Neil Bonner fought his emotion down, swallowed it down, and choked over it, though his face smiled with good-humour and the joy with which one meets a friend.

“Your boy, eh, Jees Uck?” he said.  And then turning to Kitty: “Handsome fellow!  He’ll do something with those two hands of his in this our world.”

Kitty nodded concurrence.  “What is your name?” she asked.

The young savage flashed his quick eyes upon her and dwelt over her for a space, seeking out, as it were, the motive beneath the question.

“Neil,” he answered deliberately when the scrutiny had satisfied him.

“Injun talk,” Jees Uck interposed, glibly manufacturing languages on the spur of the moment.  “Him Injun talk, nee-al all the same ‘cracker.’  Him baby, him like cracker; him cry for cracker.  Him say, ‘Nee-al, nee-al,’ all time him say, ‘Nee-al.’  Then I say that um name.  So um name all time Nee-al.”

Never did sound more blessed fall upon Neil Bonner’s ear than that lie from Jees Uck’s lips.  It was the cue, and he knew there was reason for Kitty’s untroubled brow.

“And his father?” Kitty asked.  “He must be a fine man.”

“Oo-a, yes,” was the reply.  “Um father fine man.  Sure!”

“Did you know him, Neil?” queried Kitty.

“Know him?  Most intimately,” Neil answered, and harked back to dreary Twenty Mile and the man alone in the silence with his thoughts.
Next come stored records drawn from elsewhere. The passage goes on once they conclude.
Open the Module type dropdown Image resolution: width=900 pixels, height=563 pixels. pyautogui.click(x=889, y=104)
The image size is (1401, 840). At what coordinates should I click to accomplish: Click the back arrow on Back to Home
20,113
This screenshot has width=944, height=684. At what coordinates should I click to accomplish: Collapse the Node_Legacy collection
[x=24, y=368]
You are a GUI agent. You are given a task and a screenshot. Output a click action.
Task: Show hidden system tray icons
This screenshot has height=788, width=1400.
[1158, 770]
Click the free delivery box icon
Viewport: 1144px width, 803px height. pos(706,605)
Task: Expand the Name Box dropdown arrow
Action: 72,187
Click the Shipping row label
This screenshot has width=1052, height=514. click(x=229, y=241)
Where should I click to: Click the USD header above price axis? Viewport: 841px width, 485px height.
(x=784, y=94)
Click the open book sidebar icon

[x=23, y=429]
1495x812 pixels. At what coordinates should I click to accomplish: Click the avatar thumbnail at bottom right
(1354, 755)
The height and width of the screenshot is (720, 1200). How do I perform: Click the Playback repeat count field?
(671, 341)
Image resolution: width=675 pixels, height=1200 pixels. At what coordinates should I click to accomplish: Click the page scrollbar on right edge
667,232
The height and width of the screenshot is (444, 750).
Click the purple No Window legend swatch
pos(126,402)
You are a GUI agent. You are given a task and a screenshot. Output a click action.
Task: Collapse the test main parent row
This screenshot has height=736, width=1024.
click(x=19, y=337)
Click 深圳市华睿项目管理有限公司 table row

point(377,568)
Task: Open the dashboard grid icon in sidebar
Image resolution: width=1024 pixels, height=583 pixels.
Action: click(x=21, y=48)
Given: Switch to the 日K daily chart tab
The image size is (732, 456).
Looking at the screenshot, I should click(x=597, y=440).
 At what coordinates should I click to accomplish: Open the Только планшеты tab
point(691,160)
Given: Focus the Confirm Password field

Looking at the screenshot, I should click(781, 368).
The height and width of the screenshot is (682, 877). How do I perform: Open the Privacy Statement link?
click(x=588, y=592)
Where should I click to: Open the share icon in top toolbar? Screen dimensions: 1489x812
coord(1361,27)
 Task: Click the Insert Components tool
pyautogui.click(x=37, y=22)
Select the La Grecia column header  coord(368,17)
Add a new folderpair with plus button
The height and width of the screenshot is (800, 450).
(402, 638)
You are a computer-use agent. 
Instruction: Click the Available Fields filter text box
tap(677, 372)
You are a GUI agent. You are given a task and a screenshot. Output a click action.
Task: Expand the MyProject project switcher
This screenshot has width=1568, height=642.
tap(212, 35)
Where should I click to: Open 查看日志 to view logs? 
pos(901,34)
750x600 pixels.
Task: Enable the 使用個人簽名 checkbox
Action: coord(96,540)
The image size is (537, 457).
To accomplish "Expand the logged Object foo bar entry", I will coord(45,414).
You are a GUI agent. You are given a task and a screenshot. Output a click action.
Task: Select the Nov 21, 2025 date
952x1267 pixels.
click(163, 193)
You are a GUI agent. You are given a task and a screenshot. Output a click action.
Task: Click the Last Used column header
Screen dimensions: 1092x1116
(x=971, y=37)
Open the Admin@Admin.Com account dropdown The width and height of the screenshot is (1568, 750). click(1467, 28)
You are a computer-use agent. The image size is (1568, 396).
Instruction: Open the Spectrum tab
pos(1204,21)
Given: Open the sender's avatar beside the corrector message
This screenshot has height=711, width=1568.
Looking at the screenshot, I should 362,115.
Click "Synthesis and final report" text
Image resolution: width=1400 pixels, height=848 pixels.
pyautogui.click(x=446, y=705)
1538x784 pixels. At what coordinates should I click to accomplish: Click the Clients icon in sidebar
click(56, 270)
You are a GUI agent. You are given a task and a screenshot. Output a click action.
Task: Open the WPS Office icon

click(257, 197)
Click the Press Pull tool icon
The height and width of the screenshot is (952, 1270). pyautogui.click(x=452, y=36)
And here might well end the story of Jees Uck but for the crown she put upon her renunciation.  When she returned to the North to dwell in her grand log-house, John Thompson found that the P. C. Company could make a shift somehow to carry on its business without his aid.  Also, the new agent and the succeeding agents received instructions that the woman Jees Uck should be given whatsoever goods and grub she desired, in whatsoever quantities she ordered, and that no charge should be placed upon the books.  Further, the Company paid yearly to the woman Jees Uck a pension of five thousand dollars.

When he had attained suitable age, Father Champreau laid hands upon the boy, and the time was not long when Jees Uck received letters regularly from the Jesuit college in Maryland.  Later on these letters came from Italy, and still later from France.  And in the end there returned to Alaska one Father Neil, a man mighty for good in the land, who loved his mother and who ultimately went into a wider field and rose to high authority in the order.

Jees Uck was a young woman when she went back into the North, and men still looked upon her and yearned.  But she lived straight, and no breath was ever raised save in commendation.  She stayed for a while with the good sisters at Holy Cross, where she learned to read and write and became versed in practical medicine and surgery.  After that she returned to her grand log-house and gathered about her the young girls of the Toyaat village, to show them the way of their feet in the world.  It is neither Protestant nor Catholic, this school in the house built by Neil Bonner for Jees Uck, his wife; but the missionaries of all the sects look upon it with equal favour.  The latchstring is always out, and tired prospectors and trail-weary men turn aside from the flowing river or frozen trail to rest there for a space and be warm by her fire.  And, down in the States, Kitty Bonner is pleased at the interest her husband takes in Alaskan education and the large sums he devotes to that purpose; and, though she often smiles and chaffs, deep down and secretly she is but the prouder of him.